*** Opening of DATA RECORDS ***
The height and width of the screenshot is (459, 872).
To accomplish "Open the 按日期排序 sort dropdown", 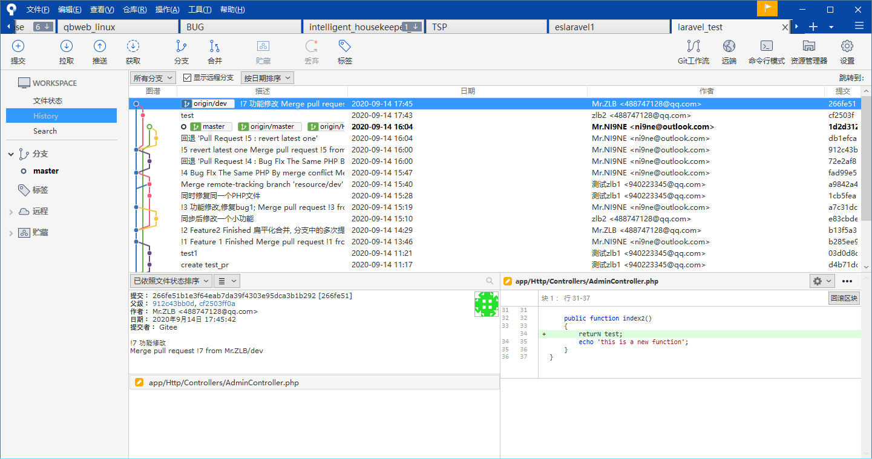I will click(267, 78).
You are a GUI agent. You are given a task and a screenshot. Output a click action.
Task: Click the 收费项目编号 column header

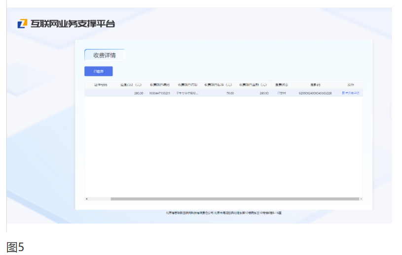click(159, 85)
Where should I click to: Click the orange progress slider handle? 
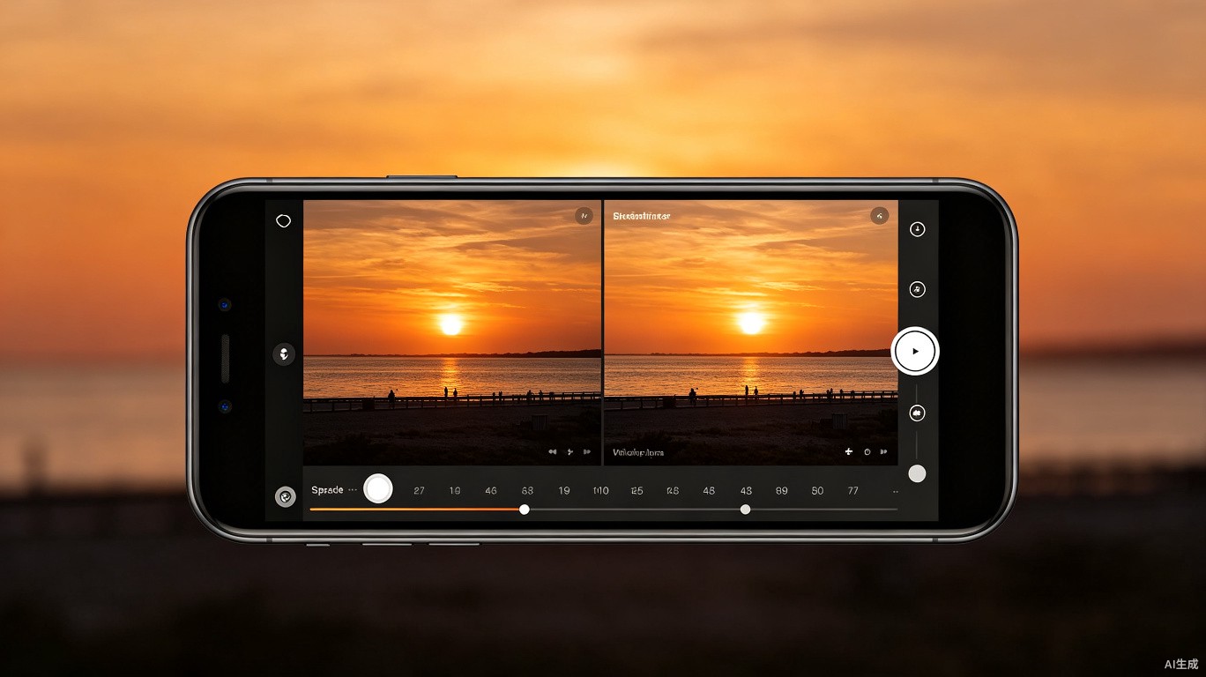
*** Close of DATA RECORDS ***
> [TASK INSTRUCTIONS]:
Could you report every line of the material that contains the string "screenshot"?

> [OUTPUT FOR THIS TASK]:
The height and width of the screenshot is (459, 872).
You are a GUI agent. You are given a task and a screenshot. Output a click action.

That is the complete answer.